One option for patients with Barrett's and no dysplasia or low-grade dysplasia is to have endoscopy (scopes with biopsy) periodically to try to identify patients who are progressing to cancer prior to the development of cancer. For patients with no dysplasia, the following chart demonstrates how often patients with no dysplasia will progress to more serious forms of Barrett's.

Progression of Intestinal Metaplasia to Low-Grade Dysplasia, High-Grade Dysplasia and Cancer

Diagnosis
% Risk in
4 Years
% of Risk
per Year
Intestinal metaplasia advancing to low-grade dysplasia
16.1%
4.3%
Intestinal metaplasia advancing to high-grade dysplasia
3.6%
0.9%
Esophageal adenocarcinoma
2.0%
0.5%

Data obtained from P. Sharma, et al. Dysplasia and Cancer in a Large Multicenter Cohort of Patients with Barrett's Esophagus. Clinical Gastroenterology and Hepatology. 2006; 4: 566-572.

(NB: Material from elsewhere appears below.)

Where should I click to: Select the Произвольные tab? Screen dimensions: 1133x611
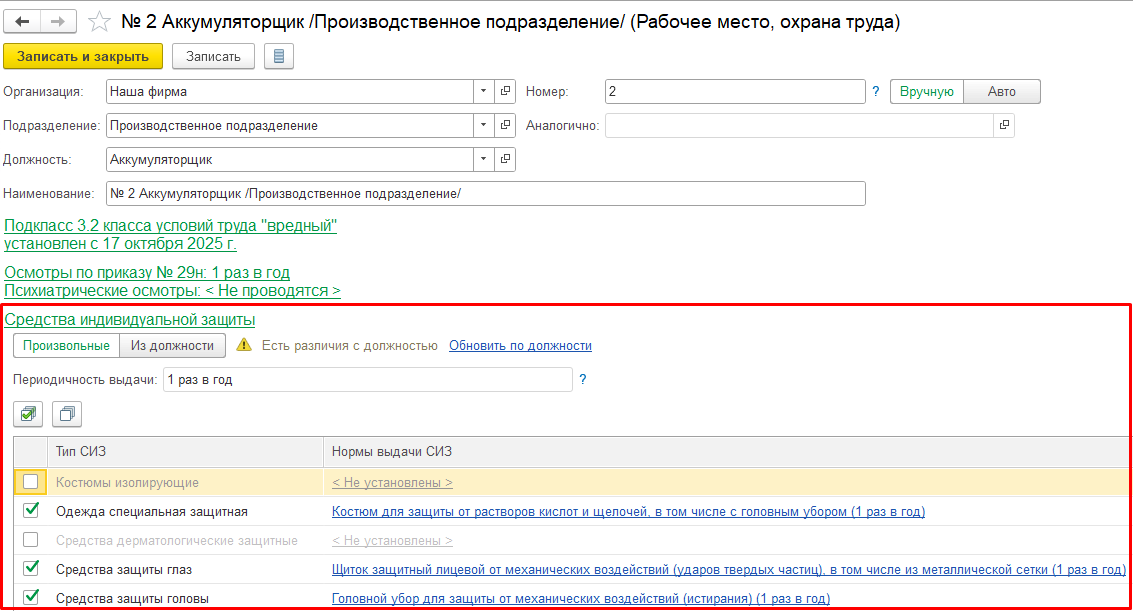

This approach is not appropriate for patients with High Grade dysplasia as 50% of these patients will go on to develop cancer. Further the cure rate once cancer develops is less then 20%!

 

Ablation

Ablation therapy involves removing or destroying the abnormal Barrett's cells. There are several types of ablation treatments including: Endoscopic mucosal resection (EMR), Thermal Ablation (Argon plasma coagulation,Multi-polar coagulation,Bipolar energy,Lasers: Argon, Nd: YAG, KTP-YAG), Photodynamic Therapy.


A newer form of ablation therapy that has very encouraging results is the Barrx procedure using radiofrequency energy to ablate the Barrett's tissue. This is Dr. Fusco's recommended ablative procedure.